From the entries below, give everything from the line containing "This screenshot has" down to the line containing "coord(100,393)", both ends included, as a JSON list of strings with one string per line and blank lines left out. Leave the pictures out.
----------------------------------------
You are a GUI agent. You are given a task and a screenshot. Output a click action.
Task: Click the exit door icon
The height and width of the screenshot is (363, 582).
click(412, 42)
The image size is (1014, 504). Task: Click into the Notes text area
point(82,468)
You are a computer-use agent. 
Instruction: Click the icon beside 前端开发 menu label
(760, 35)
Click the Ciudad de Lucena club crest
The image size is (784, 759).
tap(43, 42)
----------------------------------------
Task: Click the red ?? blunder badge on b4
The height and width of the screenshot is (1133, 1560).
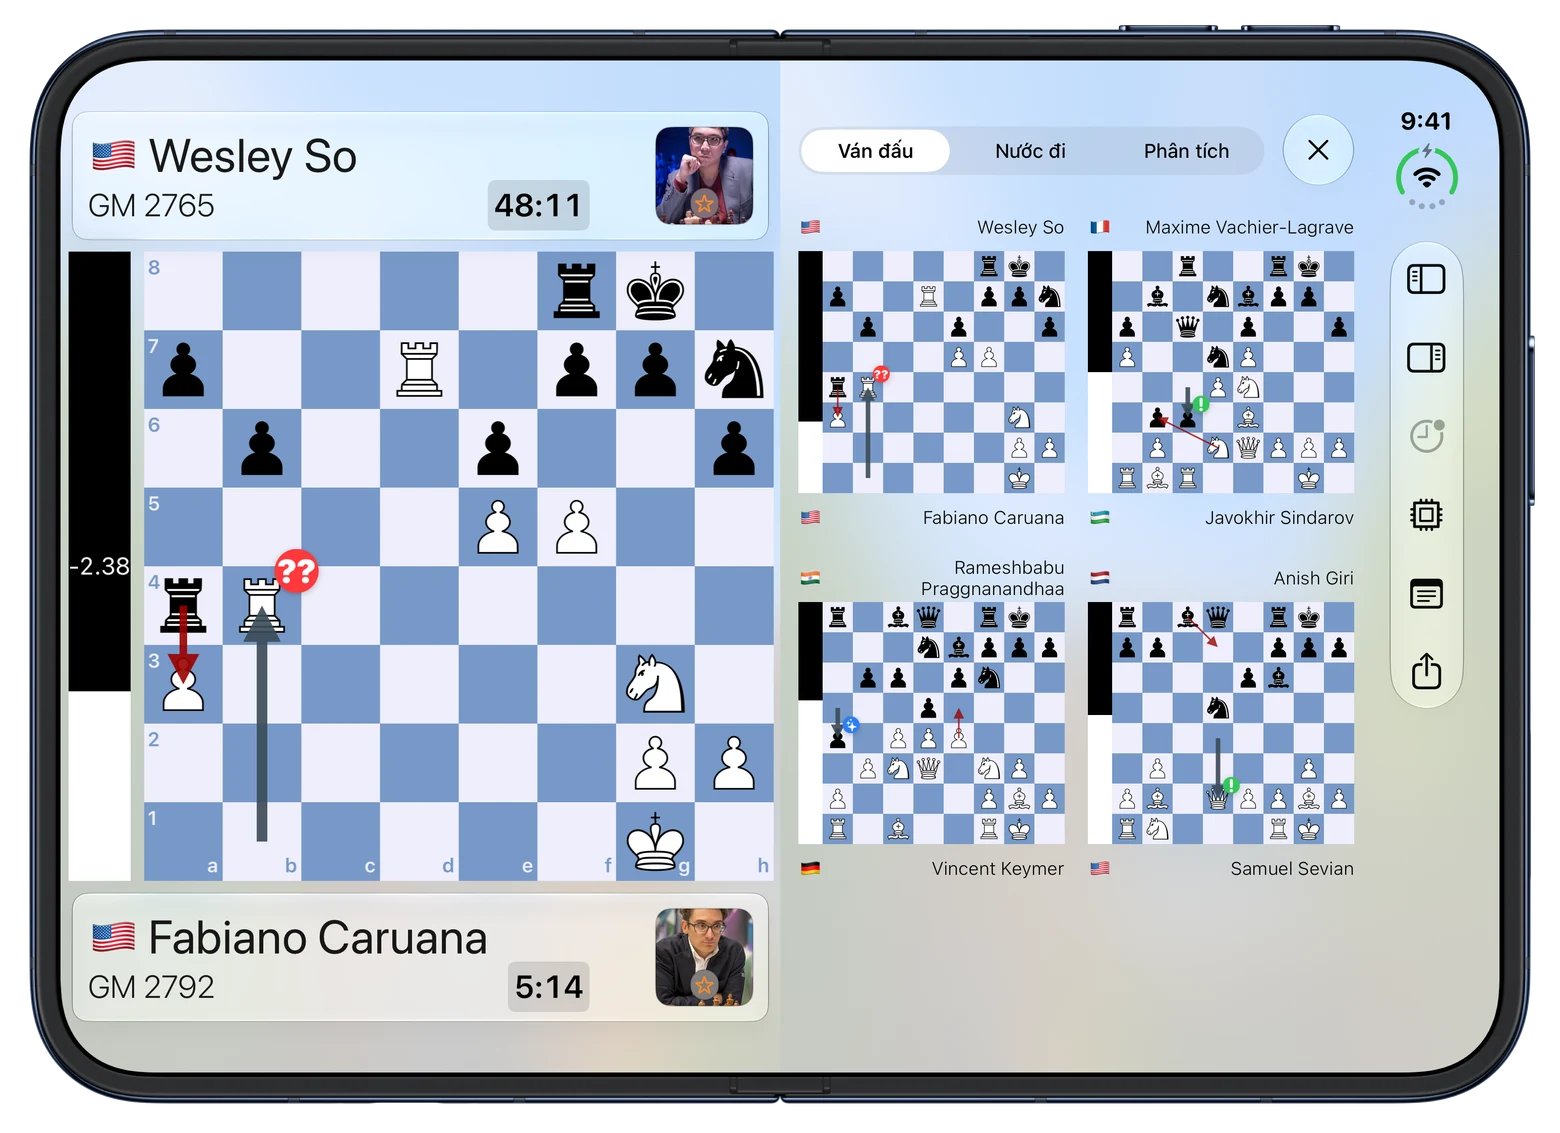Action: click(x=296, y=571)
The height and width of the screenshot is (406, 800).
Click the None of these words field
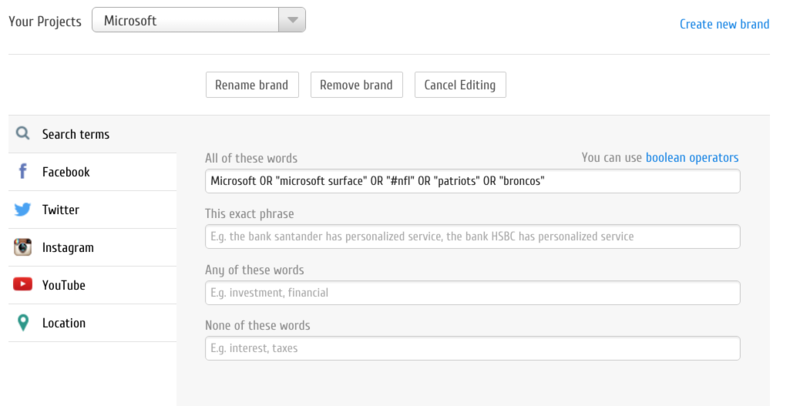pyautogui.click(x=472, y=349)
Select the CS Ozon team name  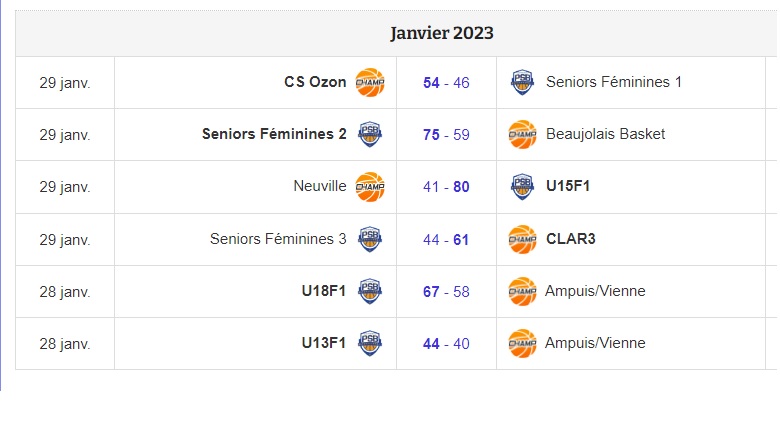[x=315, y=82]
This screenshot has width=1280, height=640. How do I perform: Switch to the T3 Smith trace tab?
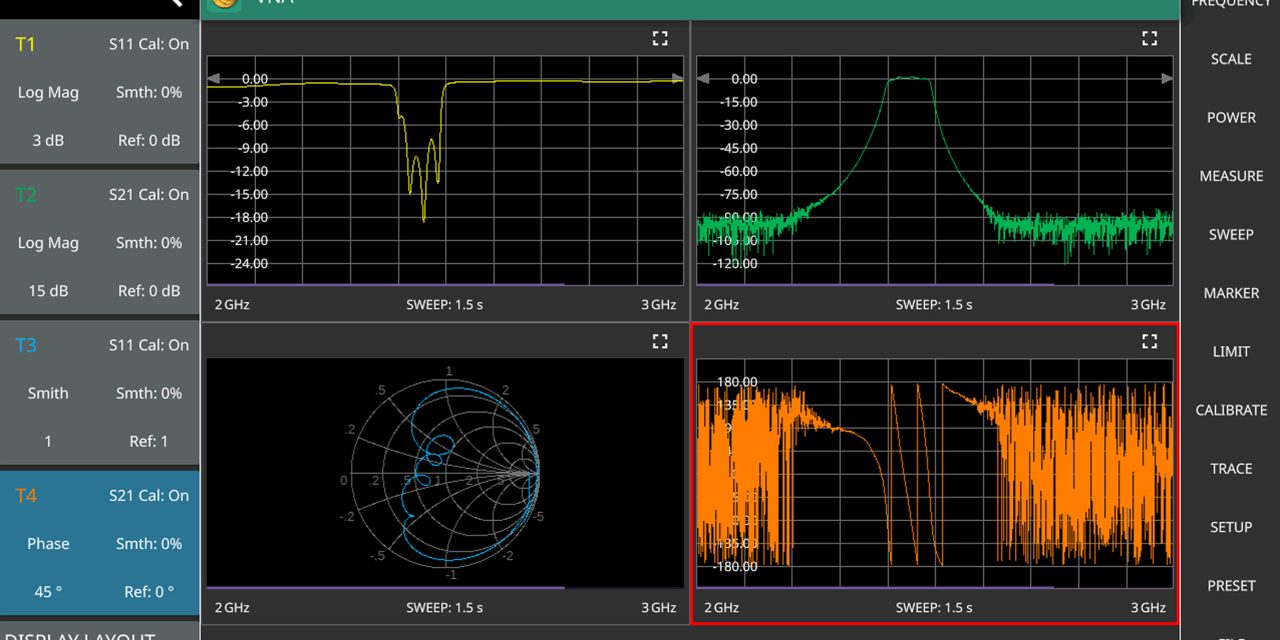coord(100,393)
----------------------------------------
RESPONSE TO THIS EXERCISE ::
[
  "This screenshot has width=1280, height=640. How do I perform: Switch to the T3 Smith trace tab?",
  "coord(100,393)"
]